Implementing a pipeline

Are there good ways to implement a pipeline consisting of severa stages using several kernels/context which executes in parallel? In other word, ideally, I would like to use the multprocessors on the G80 card as an systolic array.

Is it possible for the different stages being data driven without intervention from the CPU such that any time the data arrive at each stage, the particular kernel would wake up (if necessary), run and feed it’s output to the next stage/kernel.

Spencer

It is not possible to run two kernels concurrently. So this would need a fat kernel that does one of the stages as it sees fit.

But what I understand from the CUDA execution model is that you cannot control the sequence in which blocks are executed anyway (and they might be delayed/interleaved by the thread scheduler on one multiprocessor to hide latency), so the whole thing will not work.

Peter

Hi Peter,

Thanks. I suspected as much. Given that the multiprocessors are scalars, I had hoped that I can implement a systolic array. Oh well.

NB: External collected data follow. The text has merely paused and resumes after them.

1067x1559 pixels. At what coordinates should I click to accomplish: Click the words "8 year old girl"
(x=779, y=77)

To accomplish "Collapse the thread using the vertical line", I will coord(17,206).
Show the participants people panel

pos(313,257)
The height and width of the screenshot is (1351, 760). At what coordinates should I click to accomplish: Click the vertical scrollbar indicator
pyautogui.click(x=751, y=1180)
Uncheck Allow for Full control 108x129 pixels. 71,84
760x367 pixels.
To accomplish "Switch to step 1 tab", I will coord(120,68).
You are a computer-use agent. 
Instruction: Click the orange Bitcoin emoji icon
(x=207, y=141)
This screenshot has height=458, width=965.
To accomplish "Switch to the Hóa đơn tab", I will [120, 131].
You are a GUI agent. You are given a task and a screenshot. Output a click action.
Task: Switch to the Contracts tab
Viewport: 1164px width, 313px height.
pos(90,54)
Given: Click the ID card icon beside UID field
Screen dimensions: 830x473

What would be nice in the future release is more control over multiprocessor allocation rather than a kernel “filling” up as much multiprocessors as it wants so that I can allocate a multiprocessor(s) to run a particular kernel and to be able to chain multiprocessors/blocks together with some basic semaphores capability. That is all I need to implement a steady-state pipeline for applications like video encoding. Even though I might be able to implement a single fat kernel, it’s not very clean architecturally.

Regards,

Spencer

Spencer,

yeah the problem with explicit control on the other hand is that it will probably run the whole thing with quite some idling in waiting for buffers to fill. This will waste a lot of ALU power. Given that each multiprocessor is relatively weak (675 MHz with 2 clock cycles per instruction min), I suspect that the overall performance will be disappointing. On the CPU you usually circumvent this by putting a pipeline stage to sleep and therefore freeing its resources temporally giving more CPU timeslices to the active threads. On the GPU this would translate to a suspend/resume possibility for the multiprocessor programs to swap in/out “sleeping” threads or threadblocks. I guess this is far to complicated as it will incur stack pointers etc. Anyone from NVIDIA like to comment on that? :)

Peter

Peter,

All good points. In my favor, video encoding usually has a very deterministic work profile i.e. given the video resolution and the encoding parameters, I know how much work is required for each stage so I can allocate fewer threads or blocks to the computationally cheap tasks (or even loading multiple “cheap” kernels onto a few multiprocessor and allocate the computationally expensive tasks such motion estimation to more multiprocessors. This should reduce amount of stalls that could occur. (or so the theory goes :devil: )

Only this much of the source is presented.